Quotes about Shame
You feel like an outcast. You don't belong. You feel naked. While everyone else is walking around with their clothes on, you feel exposed and vulnerable. You are seen, and what others see is not pretty. You feel unclean. Something is wrong with you. You are dirty. Even worse, you are contaminated. There is a difference between being a bit muddy and harboring a deadly, contagious virus.
- Edward Welch
Shame is life-dominating and stubborn. Once entrenched in your heart and mind, it is a squatter that refuses to leave.
- Edward Welch
With our touch, Jesus becomes our scapegoat. In his touch, Jesus takes our sin and absorbs our shame (Psalm 69:9; Romans 15:3), and we receive his righteousness. If you prefer symmetry in your relationships, in which you give a gift of similar value to the one you receive, you have not yet touched Jesus.
- Edward Welch
The first steps out of shame will be the hardest. These are the anti-denial steps in which we will put shame into words.

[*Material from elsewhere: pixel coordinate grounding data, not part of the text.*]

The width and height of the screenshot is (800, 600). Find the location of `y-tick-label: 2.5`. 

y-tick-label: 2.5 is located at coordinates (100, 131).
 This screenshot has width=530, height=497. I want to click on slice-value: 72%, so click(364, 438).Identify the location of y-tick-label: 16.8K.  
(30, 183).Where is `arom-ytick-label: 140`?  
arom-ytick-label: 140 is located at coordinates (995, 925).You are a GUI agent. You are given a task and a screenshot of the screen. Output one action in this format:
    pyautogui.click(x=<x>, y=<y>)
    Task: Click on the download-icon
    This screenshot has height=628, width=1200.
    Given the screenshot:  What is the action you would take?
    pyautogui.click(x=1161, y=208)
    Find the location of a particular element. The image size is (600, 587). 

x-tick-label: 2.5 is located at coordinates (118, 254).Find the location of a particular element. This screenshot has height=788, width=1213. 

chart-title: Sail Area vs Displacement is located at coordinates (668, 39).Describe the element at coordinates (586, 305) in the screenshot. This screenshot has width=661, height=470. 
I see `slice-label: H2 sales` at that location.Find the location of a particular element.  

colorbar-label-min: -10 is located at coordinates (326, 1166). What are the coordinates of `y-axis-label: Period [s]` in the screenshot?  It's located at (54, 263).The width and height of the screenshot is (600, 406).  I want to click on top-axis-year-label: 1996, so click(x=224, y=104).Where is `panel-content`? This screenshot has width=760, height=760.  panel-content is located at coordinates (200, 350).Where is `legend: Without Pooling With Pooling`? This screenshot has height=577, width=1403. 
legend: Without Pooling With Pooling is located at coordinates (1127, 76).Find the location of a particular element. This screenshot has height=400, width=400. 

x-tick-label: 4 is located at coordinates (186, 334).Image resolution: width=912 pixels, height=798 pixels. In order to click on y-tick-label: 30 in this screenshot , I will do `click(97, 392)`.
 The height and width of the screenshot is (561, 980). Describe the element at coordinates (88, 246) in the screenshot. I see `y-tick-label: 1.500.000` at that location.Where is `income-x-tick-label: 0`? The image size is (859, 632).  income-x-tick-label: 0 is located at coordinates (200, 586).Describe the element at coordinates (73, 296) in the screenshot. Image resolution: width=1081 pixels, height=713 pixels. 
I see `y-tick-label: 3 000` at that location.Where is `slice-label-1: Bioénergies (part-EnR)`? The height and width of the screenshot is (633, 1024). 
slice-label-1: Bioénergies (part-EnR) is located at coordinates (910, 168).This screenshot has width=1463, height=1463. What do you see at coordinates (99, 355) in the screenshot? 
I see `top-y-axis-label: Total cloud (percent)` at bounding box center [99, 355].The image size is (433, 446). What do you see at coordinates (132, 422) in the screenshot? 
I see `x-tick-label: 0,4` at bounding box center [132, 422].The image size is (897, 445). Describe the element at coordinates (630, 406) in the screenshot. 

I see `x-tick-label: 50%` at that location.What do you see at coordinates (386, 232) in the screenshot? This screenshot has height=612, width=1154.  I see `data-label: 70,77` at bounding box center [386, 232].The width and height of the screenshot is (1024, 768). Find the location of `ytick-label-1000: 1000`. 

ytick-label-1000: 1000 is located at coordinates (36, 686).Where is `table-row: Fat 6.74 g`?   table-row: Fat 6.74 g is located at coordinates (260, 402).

You can't do battle with something nameless, and too often shame eludes accurate identification. So we will search for words that bring shame out into the open, where it can be seen and fought against.
- Edward Welch
You would think that anyone would jump at the chance to escape shame. But that isn't the way it happens. Though shamed people are happy to guide others out of their dark prisons, they are always sure to get back to their own prisons by nightfall. That's home. That's what they are used to.
- Edward Welch
People familiar with shame are willing to wash feet, but they are uncomfortable with other people washing their feet. They are better at serving than being served. Well, get used to being served.
- Edward Welch
The language of shame is extreme. Hear it enough and you believe it. You are told you are disgusting and unclean, and eventually you believe you are.
- Edward Welch
The cure for shame will always be found in how we become connected to God.
- Edward Welch
All it takes is a tradition of demeaning, critical words from the right person. All it takes is nothing from the right person. No interest in you, no words spoken to you, no love. If you are treated as if you do not exist, you will feel shame.
- Edward Welch
Shamed people rarely take stands against injustice. Such a stand would mean they would have to go public, which would only double the shame. Instead, once we are shamed, most of us try to make sense of it by believing we are getting what we deserve. So why would we protest?
- Edward Welch
This was Paul's joy in suffering and shame: "that I may know him and the power of his resurrection, and may share his sufferings, becoming like him in his death, that by any means possible I may attain the resurrection from the dead" (Philippians 3:10—11). Notice how this affects your shameful past. It will still hurt at times, but shame will lose its power. The very event that made you an outcast is the one that gives you insight into the mind of Christ.
- Edward Welch
Then, when shame strikes, it is so nasty you have to numb yourself, and what better anesthetic than your addiction? It is the perfect vicious circle.